### Reading text
*-*-*
Compared with its active engagement in the agricultural trade negotiations during the UR, Japan was much less active in the subsequent WTO Doha Round of agricultural negotiations where it remained ‘arch-defensive on agriculture’ (Sally 2007, 3). It was reluctant to become involved in discussions on concrete measures for cutting tariff rates and would not discuss tariffs on specific items (George Mulgan 2006). It held the line on market concessions, reaffirming and elaborating the key arguments of its earlier negotiating positions, which pushed for greater, not less protection for agriculture. It called for restraint on the lowering of tariffs on important items and for a reduction in the MA quantity of rice imports. It also pressed for the admission of a new safeguard mechanism that would allow safeguards to be automatically triggered by import quantities and/or prices. The United States described this proposal as ‘more regressive in content than the agreements reached under the Uruguay Round of global trade talks’ (Kyodo News, 8 February 2001). To buttress its position, Japan became a prominent member of a group of agricultural protectionists in the Doha Round called the G-10 (Group of Ten), which included other net farm product-importing countries such as South Korea, Norway and Switzerland that were heavily reliant on protection at the border to shield their farm sectors from international competition.
As Yamashita elaborates in his chapter, the Ministry of Agriculture, Forestry and Fisheries (MAFF) later endeavoured to designate all the important agricultural products including rice, wheat, barley, sugar, dairy products, beef and others as ‘sensitive products’ to which a 70 per cent rate of reduction in tariffs higher than 75 per cent would not apply. Japan opposed a compromise farm trade deal put forward by the United States and European Union (EU), which would have allowed tariffs up to 100 per cent on agricultural products, advancing its own proposal, which offered only modest tariff cuts and no cap on the height of tariffs, asserting that it wanted to maintain the number of sensitive items at 10–15 per cent, compared with the 1 per cent demanded by the United States and 8 per cent advanced by the EU (Nikkei Weekly, 14 November 2005). It was prepared to let the Doha Round fail rather than concede on agricultural market access by agreeing to the US and European proposals for cutting agricultural subsidies.
Japan also used the same tactic in the WTO that it was later to use in its approach to concluding Free Trade Agreements (FTAs) by offering to substitute aid for market-opening concessions (Rathus 2011; George Mulgan 2008b). It offered a $13.3 billion trade development package to the world’s poorest countries in lieu of an offer to lower farm tariff barriers and production subsidies, which would have broken the impasse in the Doha Round in late 2005. It was hoping that the package would divert blame aimed at it for wrecking attempts to reach agreement on farm trade liberalisation at the WTO summit in Hong Kong in December 2005 (Weekend Australian, 10–11 December 2005).
*-*-*
### Requirement 1
According to the passage on Japan in the Doha Round, what was the value of the trade development package Japan offered to the world's poorest countries?
### Requirement 2
Return the portion of the passage on Japan in the Doha Round between "Japan also used" and "10–11 December 2005).", inclusive.
Answer using only the passage on Japan in the Doha Round.
*-*-*
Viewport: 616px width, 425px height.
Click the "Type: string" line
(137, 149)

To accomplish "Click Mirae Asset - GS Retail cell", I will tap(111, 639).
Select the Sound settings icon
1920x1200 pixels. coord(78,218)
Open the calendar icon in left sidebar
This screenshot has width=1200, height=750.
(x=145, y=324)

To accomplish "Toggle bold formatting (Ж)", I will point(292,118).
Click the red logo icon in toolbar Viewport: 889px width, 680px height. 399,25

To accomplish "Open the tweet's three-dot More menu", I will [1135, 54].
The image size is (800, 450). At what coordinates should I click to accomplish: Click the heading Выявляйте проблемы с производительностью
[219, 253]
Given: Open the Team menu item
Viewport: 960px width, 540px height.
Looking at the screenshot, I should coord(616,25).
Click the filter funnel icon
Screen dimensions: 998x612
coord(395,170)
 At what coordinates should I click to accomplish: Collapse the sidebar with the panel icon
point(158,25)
*-*-*
### Task solution 1
$13.3 billion

### Task solution 2
Japan also used the same tactic in the WTO that it was later to use in its approach to concluding Free Trade Agreements (FTAs) by offering to substitute aid for market-opening concessions (Rathus 2011; George Mulgan 2008b). It offered a $13.3 billion trade development package to the world’s poorest countries in lieu of an offer to lower farm tariff barriers and production subsidies, which would have broken the impasse in the Doha Round in late 2005. It was hoping that the package would divert blame aimed at it for wrecking attempts to reach agreement on farm trade liberalisation at the WTO summit in Hong Kong in December 2005 (Weekend Australian, 10–11 December 2005).